文章目录
Time 与 Window
1. Time
2. Window
-
Window 概述
streaming 流式计算是一种被设计用于处理无限数据集的数据处理引擎,而无限数据集 是指一种不断增长的本质上无限的数据集,而 window 是一种切割无限数据为有限块进行处 理的手段。Window 是无限数据流处理的核心,Window 将一个无限的 stream 拆分成有限大 小的”buckets”桶,我们可以在这些桶上做计算操作。 -
Window 类型
3. Window API
3.1CountWindow
参考代码
package com.czxy.flink.stream.window
import org.apache.flink.streaming.api.scala.{DataStream, KeyedStream, StreamExecutionEnvironment, WindowedStream}
import org.apache.flink.streaming.api.windowing.windows.GlobalWindow
/**
* 思路步骤:
* 1.获取执行环境
* 2.创建 SocketSource
* 3.对 stream 进行处理并按 key 聚合
* 4.countWindow 操作
* 5.执行聚合操作
* 6.将聚合数据输出
* 7.执行程序
*
* 集群输入 nc -lk 9999
*/
object StreamCountWindow {
def main(args: Array[String]): Unit = {
//1.创建执行环境
val env: StreamExecutionEnvironment = StreamExecutionEnvironment.getExecutionEnvironment
//2.构建数据源,创建 SocketSource
val socketSource: DataStream[String] = env.socketTextStream("node01",9999)

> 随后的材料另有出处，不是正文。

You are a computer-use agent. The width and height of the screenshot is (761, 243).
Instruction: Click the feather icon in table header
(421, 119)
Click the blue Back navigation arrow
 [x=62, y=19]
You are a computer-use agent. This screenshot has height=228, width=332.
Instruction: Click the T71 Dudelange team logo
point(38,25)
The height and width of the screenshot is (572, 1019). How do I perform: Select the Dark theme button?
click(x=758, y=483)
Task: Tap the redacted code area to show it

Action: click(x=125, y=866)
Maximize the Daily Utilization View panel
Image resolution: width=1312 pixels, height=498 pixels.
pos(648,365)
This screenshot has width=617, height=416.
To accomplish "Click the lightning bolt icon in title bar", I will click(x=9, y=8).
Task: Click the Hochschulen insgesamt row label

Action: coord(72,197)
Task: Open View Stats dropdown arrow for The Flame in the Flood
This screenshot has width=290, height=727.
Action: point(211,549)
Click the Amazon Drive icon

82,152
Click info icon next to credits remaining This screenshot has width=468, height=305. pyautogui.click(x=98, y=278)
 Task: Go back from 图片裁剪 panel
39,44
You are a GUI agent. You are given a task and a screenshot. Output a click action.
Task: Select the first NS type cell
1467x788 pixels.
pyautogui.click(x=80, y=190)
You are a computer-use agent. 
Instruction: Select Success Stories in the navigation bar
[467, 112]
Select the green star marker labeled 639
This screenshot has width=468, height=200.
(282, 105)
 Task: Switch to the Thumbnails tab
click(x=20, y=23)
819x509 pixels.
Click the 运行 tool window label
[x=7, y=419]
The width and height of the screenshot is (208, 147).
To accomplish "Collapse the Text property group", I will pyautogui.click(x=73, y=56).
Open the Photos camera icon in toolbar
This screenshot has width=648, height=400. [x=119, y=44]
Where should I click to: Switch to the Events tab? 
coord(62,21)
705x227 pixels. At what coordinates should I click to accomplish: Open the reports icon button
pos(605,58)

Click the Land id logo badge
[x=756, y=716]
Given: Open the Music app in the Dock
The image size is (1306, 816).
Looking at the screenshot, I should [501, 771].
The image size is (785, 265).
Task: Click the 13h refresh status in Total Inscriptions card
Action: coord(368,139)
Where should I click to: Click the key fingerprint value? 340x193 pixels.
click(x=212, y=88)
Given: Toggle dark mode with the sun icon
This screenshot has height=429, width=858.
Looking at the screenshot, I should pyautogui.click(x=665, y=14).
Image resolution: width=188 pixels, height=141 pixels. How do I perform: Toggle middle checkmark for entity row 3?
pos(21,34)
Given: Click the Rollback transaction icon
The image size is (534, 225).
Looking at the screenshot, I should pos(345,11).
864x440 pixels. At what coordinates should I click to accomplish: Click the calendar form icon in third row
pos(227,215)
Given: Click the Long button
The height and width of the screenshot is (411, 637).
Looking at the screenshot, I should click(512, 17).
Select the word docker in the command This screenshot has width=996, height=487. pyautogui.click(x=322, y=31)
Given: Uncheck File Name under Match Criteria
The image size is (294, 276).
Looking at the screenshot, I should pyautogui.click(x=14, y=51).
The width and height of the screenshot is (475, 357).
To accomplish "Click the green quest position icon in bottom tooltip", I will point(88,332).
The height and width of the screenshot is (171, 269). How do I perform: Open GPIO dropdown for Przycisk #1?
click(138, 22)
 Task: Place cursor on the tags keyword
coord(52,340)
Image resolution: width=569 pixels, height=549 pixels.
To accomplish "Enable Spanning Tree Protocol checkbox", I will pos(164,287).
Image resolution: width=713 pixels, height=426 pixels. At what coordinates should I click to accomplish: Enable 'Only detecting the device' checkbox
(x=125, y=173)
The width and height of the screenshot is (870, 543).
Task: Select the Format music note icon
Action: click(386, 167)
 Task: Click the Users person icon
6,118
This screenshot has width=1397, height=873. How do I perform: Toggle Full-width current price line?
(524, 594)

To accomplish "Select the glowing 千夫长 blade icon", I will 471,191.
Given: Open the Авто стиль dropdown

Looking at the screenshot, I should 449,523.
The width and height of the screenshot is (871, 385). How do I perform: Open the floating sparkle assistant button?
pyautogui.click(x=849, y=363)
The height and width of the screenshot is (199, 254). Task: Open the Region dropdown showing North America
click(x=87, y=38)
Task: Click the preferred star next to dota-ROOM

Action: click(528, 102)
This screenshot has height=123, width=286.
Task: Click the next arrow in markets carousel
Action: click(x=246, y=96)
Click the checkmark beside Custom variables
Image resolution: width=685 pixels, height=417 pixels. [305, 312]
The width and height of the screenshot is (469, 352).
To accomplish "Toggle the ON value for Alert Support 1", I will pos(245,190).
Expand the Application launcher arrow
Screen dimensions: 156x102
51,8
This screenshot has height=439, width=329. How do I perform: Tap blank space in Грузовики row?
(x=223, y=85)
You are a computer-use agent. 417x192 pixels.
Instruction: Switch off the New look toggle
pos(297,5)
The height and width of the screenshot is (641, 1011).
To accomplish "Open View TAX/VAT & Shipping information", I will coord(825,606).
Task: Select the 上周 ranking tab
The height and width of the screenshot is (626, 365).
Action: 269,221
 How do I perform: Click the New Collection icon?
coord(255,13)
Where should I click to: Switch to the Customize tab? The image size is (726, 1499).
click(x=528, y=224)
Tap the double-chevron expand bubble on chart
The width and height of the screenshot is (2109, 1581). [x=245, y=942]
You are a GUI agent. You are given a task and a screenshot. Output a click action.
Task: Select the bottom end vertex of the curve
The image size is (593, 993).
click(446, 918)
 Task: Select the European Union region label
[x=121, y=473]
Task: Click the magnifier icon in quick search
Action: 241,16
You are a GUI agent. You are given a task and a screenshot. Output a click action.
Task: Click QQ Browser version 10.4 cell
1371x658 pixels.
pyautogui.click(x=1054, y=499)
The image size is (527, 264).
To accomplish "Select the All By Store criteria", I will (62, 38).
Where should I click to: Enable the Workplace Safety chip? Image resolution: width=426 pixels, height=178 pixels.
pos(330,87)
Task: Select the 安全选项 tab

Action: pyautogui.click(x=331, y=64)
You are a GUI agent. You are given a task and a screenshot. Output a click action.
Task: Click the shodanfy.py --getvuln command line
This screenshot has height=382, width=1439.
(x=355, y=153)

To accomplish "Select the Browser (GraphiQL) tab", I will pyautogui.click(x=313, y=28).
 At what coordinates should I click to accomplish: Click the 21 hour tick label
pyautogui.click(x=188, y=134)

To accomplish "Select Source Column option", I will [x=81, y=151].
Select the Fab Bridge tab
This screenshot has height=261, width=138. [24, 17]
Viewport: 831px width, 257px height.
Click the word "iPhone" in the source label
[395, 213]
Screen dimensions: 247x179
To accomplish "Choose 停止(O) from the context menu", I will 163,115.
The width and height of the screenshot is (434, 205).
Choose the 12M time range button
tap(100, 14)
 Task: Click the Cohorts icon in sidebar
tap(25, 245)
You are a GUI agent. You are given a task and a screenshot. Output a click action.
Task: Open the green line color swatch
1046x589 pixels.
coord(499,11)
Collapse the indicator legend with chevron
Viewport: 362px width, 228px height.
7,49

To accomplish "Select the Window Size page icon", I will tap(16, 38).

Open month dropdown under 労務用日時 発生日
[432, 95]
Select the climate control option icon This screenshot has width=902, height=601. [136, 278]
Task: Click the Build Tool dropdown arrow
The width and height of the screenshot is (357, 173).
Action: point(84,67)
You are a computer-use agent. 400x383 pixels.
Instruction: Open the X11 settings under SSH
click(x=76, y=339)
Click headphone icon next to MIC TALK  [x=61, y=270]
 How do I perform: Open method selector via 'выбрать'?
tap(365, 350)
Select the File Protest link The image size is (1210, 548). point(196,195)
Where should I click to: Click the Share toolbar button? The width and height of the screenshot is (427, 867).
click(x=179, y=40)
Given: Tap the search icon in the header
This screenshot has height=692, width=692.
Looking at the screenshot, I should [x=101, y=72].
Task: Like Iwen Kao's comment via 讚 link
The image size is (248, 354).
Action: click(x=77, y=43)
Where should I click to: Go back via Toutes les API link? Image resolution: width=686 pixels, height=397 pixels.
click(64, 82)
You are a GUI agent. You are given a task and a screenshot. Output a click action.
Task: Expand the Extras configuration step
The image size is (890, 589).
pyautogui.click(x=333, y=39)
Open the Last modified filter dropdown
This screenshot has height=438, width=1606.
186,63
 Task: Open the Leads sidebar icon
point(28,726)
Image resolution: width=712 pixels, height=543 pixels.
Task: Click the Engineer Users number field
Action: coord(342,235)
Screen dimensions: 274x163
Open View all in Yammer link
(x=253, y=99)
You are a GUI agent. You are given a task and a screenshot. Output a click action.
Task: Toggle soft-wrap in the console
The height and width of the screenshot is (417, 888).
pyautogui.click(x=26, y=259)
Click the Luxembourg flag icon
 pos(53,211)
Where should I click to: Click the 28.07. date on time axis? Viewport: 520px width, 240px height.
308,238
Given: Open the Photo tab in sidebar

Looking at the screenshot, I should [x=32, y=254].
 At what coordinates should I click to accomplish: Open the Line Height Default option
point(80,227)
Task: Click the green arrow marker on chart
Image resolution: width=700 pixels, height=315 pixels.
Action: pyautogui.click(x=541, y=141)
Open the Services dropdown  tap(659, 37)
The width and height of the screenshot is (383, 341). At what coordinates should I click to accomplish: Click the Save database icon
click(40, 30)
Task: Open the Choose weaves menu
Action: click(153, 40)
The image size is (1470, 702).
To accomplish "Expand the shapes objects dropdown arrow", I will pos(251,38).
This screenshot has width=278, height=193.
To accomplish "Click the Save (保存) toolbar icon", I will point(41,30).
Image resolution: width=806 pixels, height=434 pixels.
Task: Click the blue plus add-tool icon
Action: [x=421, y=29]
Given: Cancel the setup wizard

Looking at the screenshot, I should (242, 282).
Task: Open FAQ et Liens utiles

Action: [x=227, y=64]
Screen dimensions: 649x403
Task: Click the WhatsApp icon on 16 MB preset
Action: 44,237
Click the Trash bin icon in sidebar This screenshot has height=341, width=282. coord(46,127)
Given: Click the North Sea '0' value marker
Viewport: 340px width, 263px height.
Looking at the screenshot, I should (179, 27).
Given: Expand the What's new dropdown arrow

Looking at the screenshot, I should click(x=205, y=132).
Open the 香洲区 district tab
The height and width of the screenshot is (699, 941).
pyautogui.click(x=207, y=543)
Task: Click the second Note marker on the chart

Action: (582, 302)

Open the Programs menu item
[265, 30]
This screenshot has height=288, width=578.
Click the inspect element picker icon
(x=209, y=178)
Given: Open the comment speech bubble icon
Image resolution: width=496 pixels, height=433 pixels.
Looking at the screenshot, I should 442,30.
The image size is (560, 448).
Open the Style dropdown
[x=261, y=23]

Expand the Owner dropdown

//3.对 stream 进行处理并按 key 聚合
import org.apache.flink.api.scala._
val groupKeyedStream: KeyedStream[(String, Int), String] = socketSource.flatMap(x=>x.split(" ")).map((_,1)).keyBy(_._1)
//4.引入countWindow 操作,每5条数据计算一次
val countWindowStream: WindowedStream[(String, Int), String, GlobalWindow] = groupKeyedStream.countWindow(5)
//5.执行聚合操作
val resultDataStream: DataStream[(String, Int)] = countWindowStream.sum(1)
//6.将聚合数据输出
resultDataStream.print()
//7.执行程序
env.execute("StreamCountWindow")
}
}
3.2 TimeWindow
参考代码
package com.czxy.flink.stream.window
import org.apache.flink.streaming.api.scala.{DataStream, KeyedStream, StreamExecutionEnvironment, WindowedStream}
import org.apache.flink.streaming.api.windowing.time.Time
import org.apache.flink.streaming.api.windowing.windows.TimeWindow
/**
* 思路步骤:
* 1.获取执行环境
* 2.创建你 socket 链接获取数据
* 3.进行数据转换处理并按 key 聚合
* 4.引入 timeWindow
* 5.执行聚合操作
* 6.输出打印数据
* 7.执行程序
*/
object StreamTimeWindow {
def main(args: Array[String]): Unit = {
//1.获取执行环境
val env: StreamExecutionEnvironment = StreamExecutionEnvironment.getExecutionEnvironment
//2.创建你 socket 链接获取数据
val socketSource = env.socketTextStream("node01",9999)
//3.进行数据转换处理并按 key 聚合
import org.apache.flink.api.scala._
val groupKeyedStream: KeyedStream[(String, Int), String] = socketSource.flatMap(x=>x.split(" ")).map((_,1)).keyBy(_._1)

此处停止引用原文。